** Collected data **
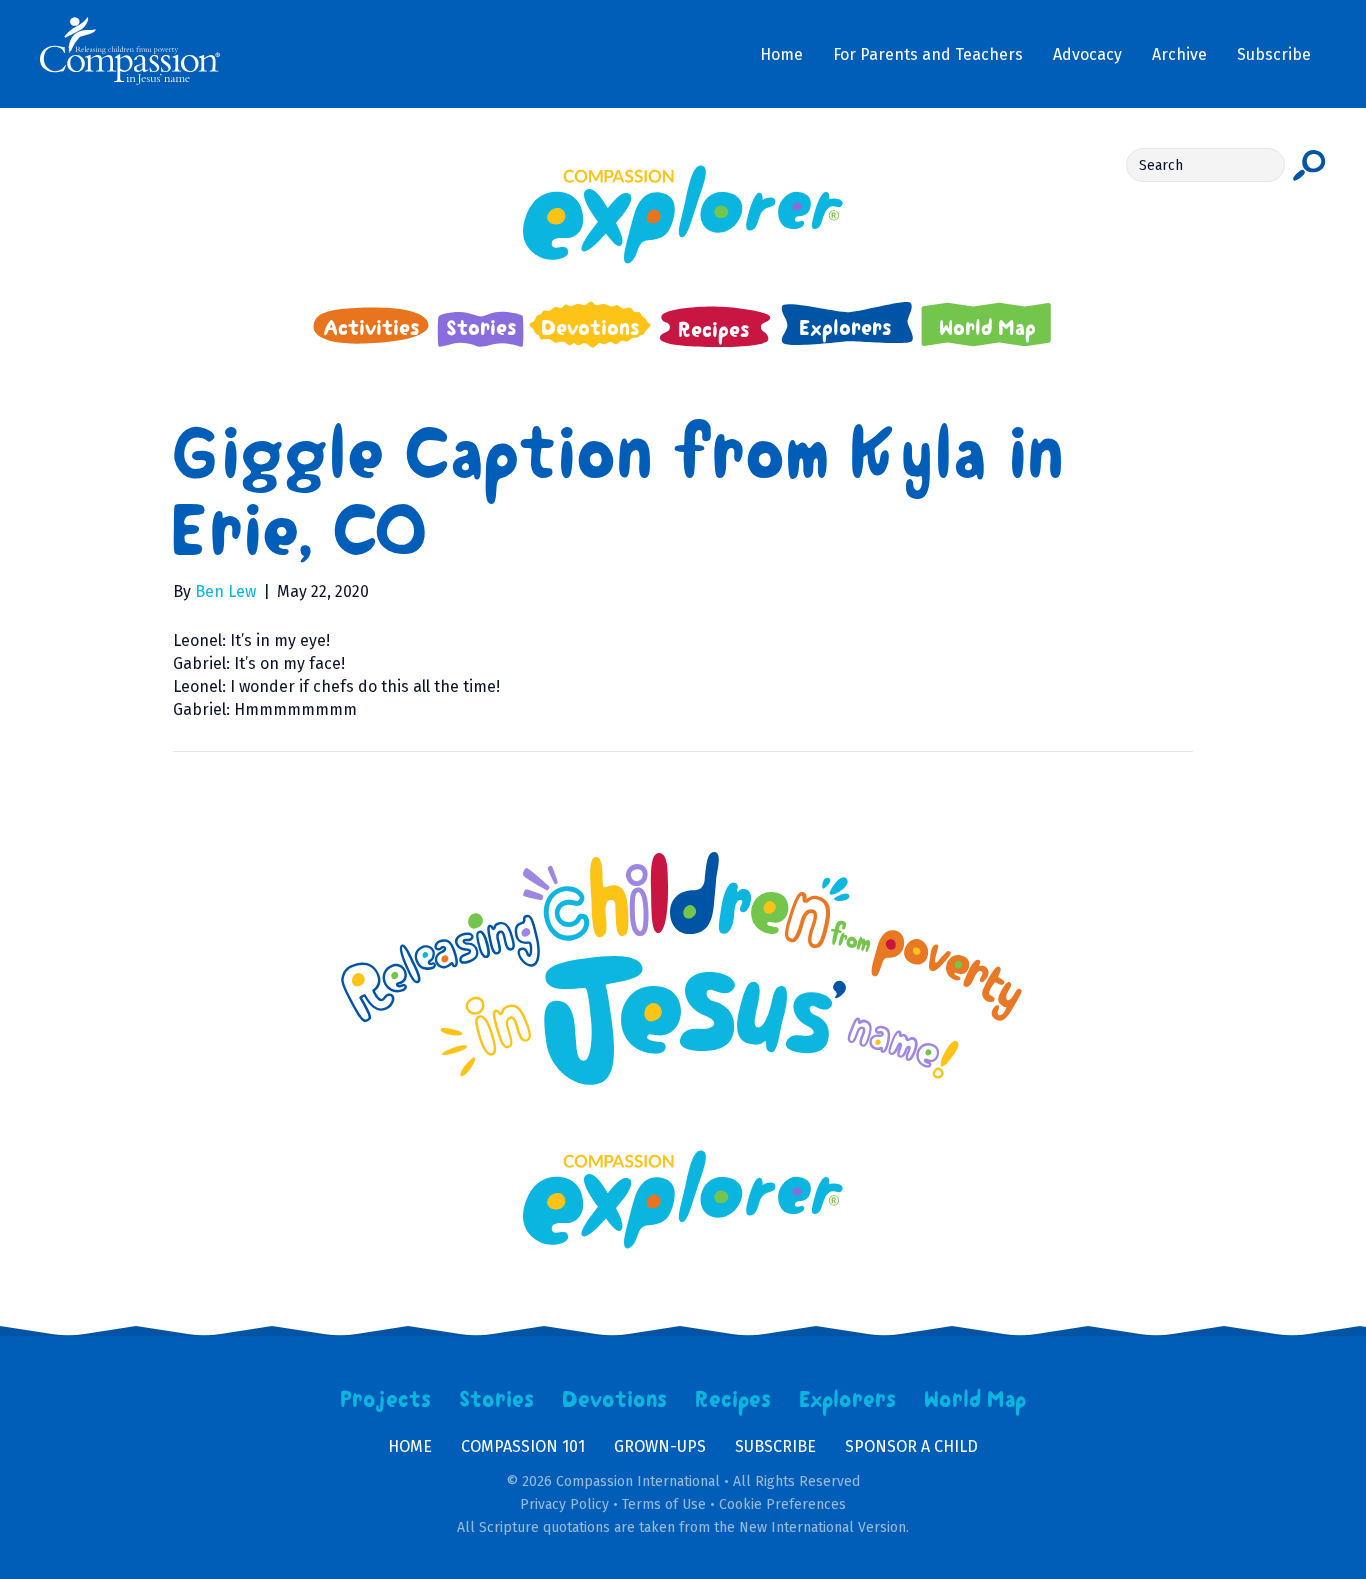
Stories (497, 1400)
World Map (975, 1400)
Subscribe (775, 1446)
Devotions (615, 1400)
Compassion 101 (523, 1446)
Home (410, 1446)
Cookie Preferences (782, 1504)
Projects (386, 1400)
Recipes (733, 1400)
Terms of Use (664, 1504)
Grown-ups (660, 1446)
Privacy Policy (564, 1504)
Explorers (848, 1400)
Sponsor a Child (911, 1446)
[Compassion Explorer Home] (683, 214)
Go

** EXERCISE DETAILS **
Read the entries and select each line where the word "Compassion" is found.

** SOLUTION FOR THIS PROBLEM **
Compassion 101 (523, 1446)
[Compassion Explorer Home] (683, 214)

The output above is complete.